$7000 diners to get a taste of wizardry

By Bevan Hurley

Chef Heston Blumenthal. Photo / Supplied
Chef Heston Blumenthal. Photo / Supplied

With his shaven head and thick-rimmed glasses, Heston Blumenthal has often been compared to a crazed culinary wizard.

But the three-starred Michelin chef, famed for wacky creations such as snail porridge and bacon and egg ice cream, says he flunked science at school and ever since has tried to satisfy his overactive imagination.

"I'm just a big kid looking for an opportunity to use a power tool and blow things up," he said from Sydney.

The English chef makes his first visit to New Zealand this week. He will prepare part of a six-course, banquet for 65 guests at the Cape Kidnappers resort in Hawke's Bay on Saturday night.
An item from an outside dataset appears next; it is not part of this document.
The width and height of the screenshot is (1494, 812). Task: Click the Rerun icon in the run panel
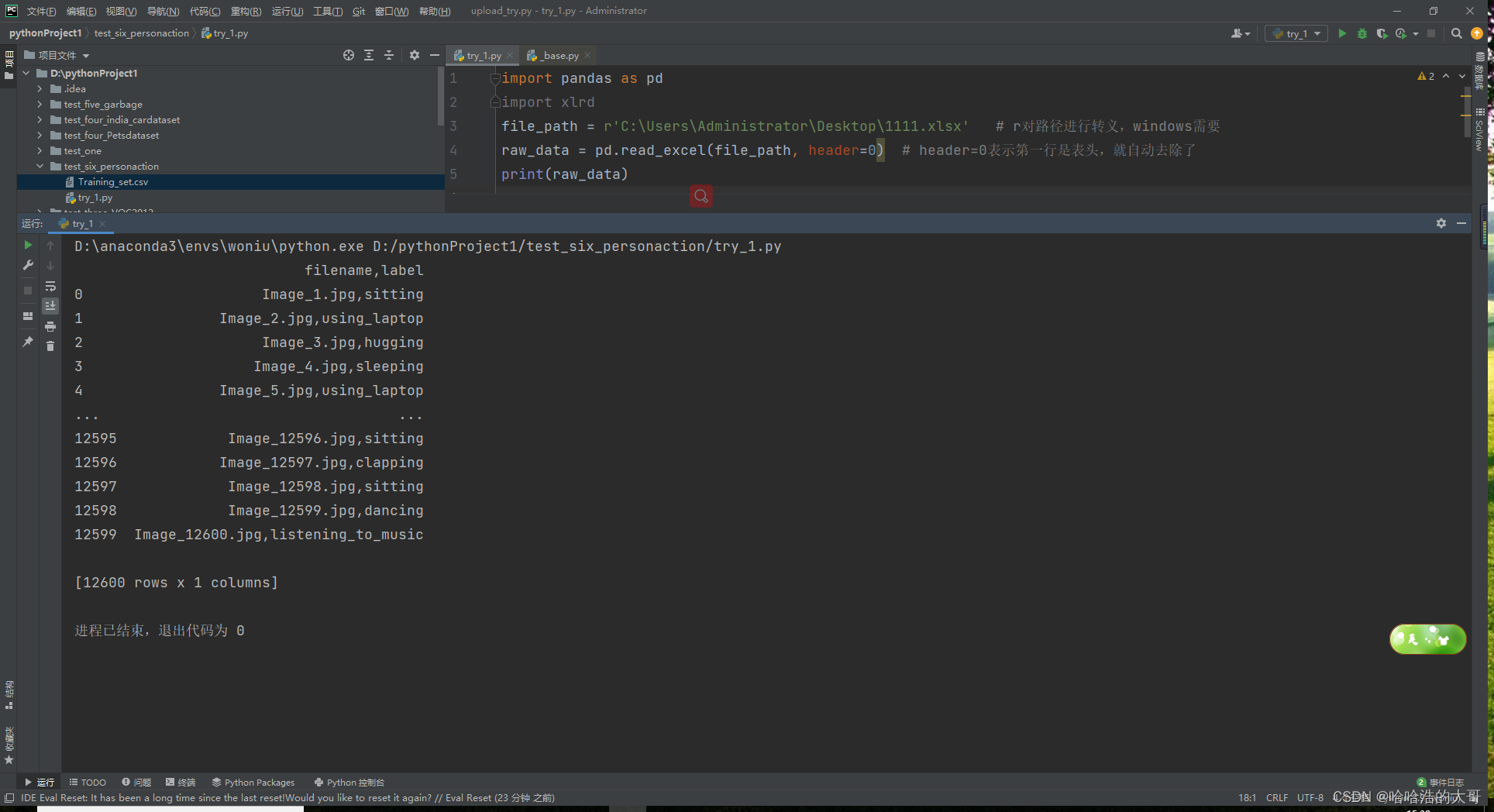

They will pay $7000-a-head for three nights accommodation plus the meal.

Diners will include Prime Minister John Key, who will be attending in a private capacity.

US culinary powerhouse Thomas Keller and the resort's Kiwi head chef Dale Gartland will prepare the rest of the meal.

Blumenthal is best known to New Zealanders for TV shows such as Heston's Feast, in which he recreates fairytale meals from history.

But he is considered the top British chef of his generation, and his Fat Duck restaurant near London has been named in the top three in the world for the past six years in the San Pellegrino awards.

In 2004 he became only the third English chef to be awarded three Michelin stars - the Everest of the cooking world.

"Nothing can prepare you for that. The phone went nuts with all kinds of offers. It was a bit like a pat on the back and a kick in the nuts."

Despite an outbreak of food poisoning in 2009, the Fat Duck is booked out months in advance by diners keen to pay $350 for such delights as quail jelly and grain mustard ice cream.

His offerings on Saturday will include Sounds of the Sea, fresh seafood served with conch shells containing mini iPods that play the noise of waves.

His other dish will be 350-year-old dessert Taffety tart. Traditionally made from apple, rose petals and fennel, Blumenthal said his version bore no resemblance to the original.

The 44-year-old said he had read about the hangi, but never tasted it. He would first have to be "living in the culture and immerse myself in it" before attempting a trademark molecular deconstruction to find the best way to prepare one.

His new London restaurant, Dinner, serves dishes up to 500 years old.

Keller runs The French Laundry in California. Gartland replaces Australian Neil Perry, who was originally billed but is unable to attend.

MENU MAGIC

The menu - selected dishes from the banquet next weekend:

Dale Gartland
Cape Kidnappers beetroot with Over the Moon goat's curd, dukkah, cumin, and shallot
Matched to Dry River 2008 Lovat Gewurztraminer

Thomas Keller
Easterbrook duck breast, Swiss chard, glazed turnips, pickled blueberries and hazelnut
Matched to 2006 Dry River Martinborough Pinot Noir

Heston Blumenthal
Sound of the Sea and Taffety tart (details in story)
Matched to Dry River 2007 Martinborough Chardonnay

* The final of Heston's Feast screens on TVOne at 9.30pm on Tuesday.